Tuesday, 23 June 2009

Mortgage approvals increase in May

Is the glass half empty or half full.

According to seasonally adjusted data from the British Bankers Association, mortgage approvals reached 31,000; 74 percent up from the November peak. However, approvals are down 50 percent from a typical pre-crash month.

For what it is worth, I think there is a recovery taking place. Moreover, I fear that it will gather pace on the coming months.


carol said...

There's the number of mortgage approvals and then there's the volume (from the same BBC article): "Net new mortgage lending, of £2.3bn in May, was again at its lowest level since March 2001, having fallen from £2.5bn in April."

So perhaps lots of smaller mortgages to people who unfortunately don't know that there is nothing to sustain any increase in prices.

Another BBC article says: "Mortgage lending fell back in May, according to the latest figures from the Council of Mortgage Lenders (CML). Gross lending totalled £10.3bn, which was 2% lower than in April and 58% lower than in May 2008."

Personally, I saw a house posted in my town for £105K which looks much nicer than the one across the road that's been on the market for £114K for over a year.

Also, I now subscribe to Rightmove RSS feeds for properties in my area since the feed also shows the previous price when a seller cuts their asking price. I've seen lots of properties being cut by £5-10,000 -- and still staying on the market.

Anonymous said...


You worry too much. It's unrealistic to expect the house price crash to proceed at an orderly 1.5% per month until it bottoms out after a 35 or 40% crash. There will be months when some indicators appear to show things picking up. However, as Carol says, whilst the number of mortgage approvals may have risen, the volume lent has actually declined. What's more the market needs around 60,000 – 70,000 monthly approvals just to stabilise – way above last month's 31,000.
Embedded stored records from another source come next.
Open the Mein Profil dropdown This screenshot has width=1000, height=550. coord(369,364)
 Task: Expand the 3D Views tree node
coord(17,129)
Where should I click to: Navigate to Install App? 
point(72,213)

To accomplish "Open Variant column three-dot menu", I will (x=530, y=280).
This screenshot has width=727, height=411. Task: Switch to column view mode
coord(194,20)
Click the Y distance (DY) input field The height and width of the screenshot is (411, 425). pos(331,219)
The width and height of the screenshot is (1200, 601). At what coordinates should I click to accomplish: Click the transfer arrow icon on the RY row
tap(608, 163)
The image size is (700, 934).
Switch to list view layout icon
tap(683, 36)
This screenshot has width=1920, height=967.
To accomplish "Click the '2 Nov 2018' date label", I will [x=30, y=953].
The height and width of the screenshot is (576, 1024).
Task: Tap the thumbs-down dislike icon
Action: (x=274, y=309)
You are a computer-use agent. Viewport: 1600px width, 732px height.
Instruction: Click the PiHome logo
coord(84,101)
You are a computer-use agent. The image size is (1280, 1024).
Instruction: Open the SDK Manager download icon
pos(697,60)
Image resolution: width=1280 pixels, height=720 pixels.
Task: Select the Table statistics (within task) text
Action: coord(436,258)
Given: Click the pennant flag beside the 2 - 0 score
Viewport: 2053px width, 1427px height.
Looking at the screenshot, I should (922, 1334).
The economy may be coming out of recession, but as you know, unemployment will continue to rise for the next 12-18 months at least. My guess is that we'll be heading close to 3mn unemployed. The actual figure is not that significant. More important is the uncertainty the threat of unemployment induces. There's no way the housing market will recover under such circumstances.

You can also count on interest rate rises once recovery is assured. We may differ in out view on inflation, but one thing is certain – interest rates will have to rise sooner or later. Again, this will kill off any possibility of a bounce in the housing market.

Finally there's the question of psychology. People who buy houses are not the most sophisticated of investors – some of them even think houses are for living in. So, just as they persuaded themselves that prices can only ever rise, they have now persuaded themselves they can only ever fall.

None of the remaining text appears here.